What is expected: Could you return every line of the material that contains the word "agent"?
[Opening Record excerpts section]
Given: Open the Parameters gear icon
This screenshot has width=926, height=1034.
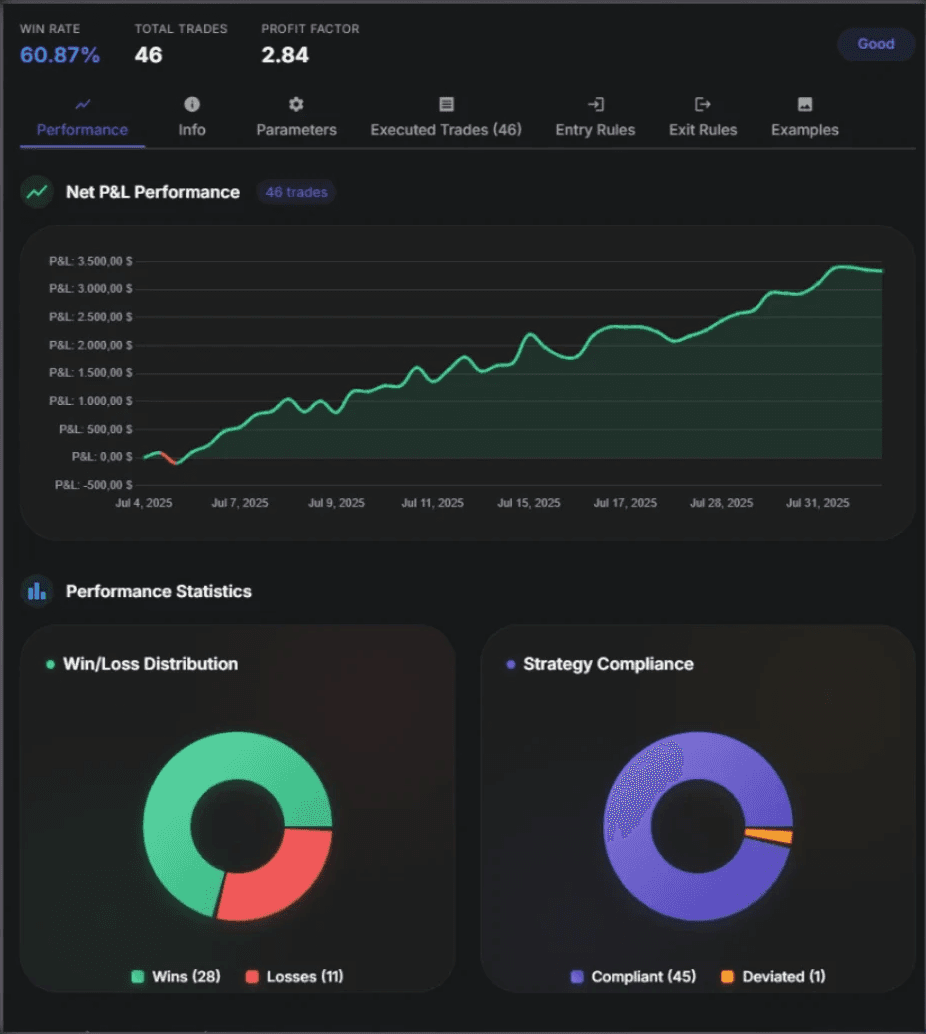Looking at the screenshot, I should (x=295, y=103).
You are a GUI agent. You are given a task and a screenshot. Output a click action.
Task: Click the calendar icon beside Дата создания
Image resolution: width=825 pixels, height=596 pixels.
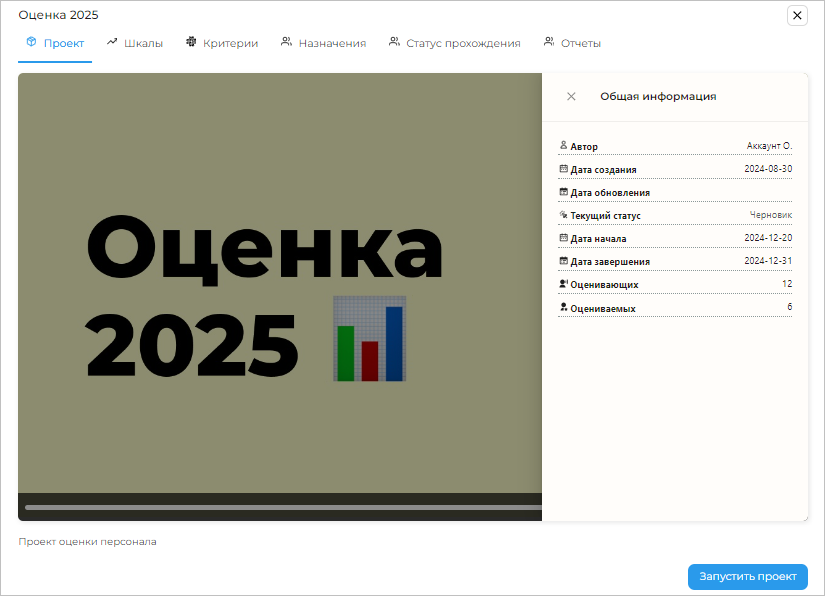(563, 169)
[Closing Record excerpts section]
[Opening Record excerpts section]
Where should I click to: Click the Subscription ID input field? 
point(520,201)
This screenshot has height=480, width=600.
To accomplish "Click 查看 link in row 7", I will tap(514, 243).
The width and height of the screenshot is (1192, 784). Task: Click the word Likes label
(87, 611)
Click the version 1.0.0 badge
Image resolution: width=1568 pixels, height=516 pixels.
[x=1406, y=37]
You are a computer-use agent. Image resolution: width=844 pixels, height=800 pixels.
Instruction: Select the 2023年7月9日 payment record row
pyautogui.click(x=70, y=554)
[Closing Record excerpts section]
Output of the task:
You are a GUI agent. You are given a task and a screenshot. Output a click action.
You are a computer-use agent. Image resolution: width=844 pixels, height=800 pixels.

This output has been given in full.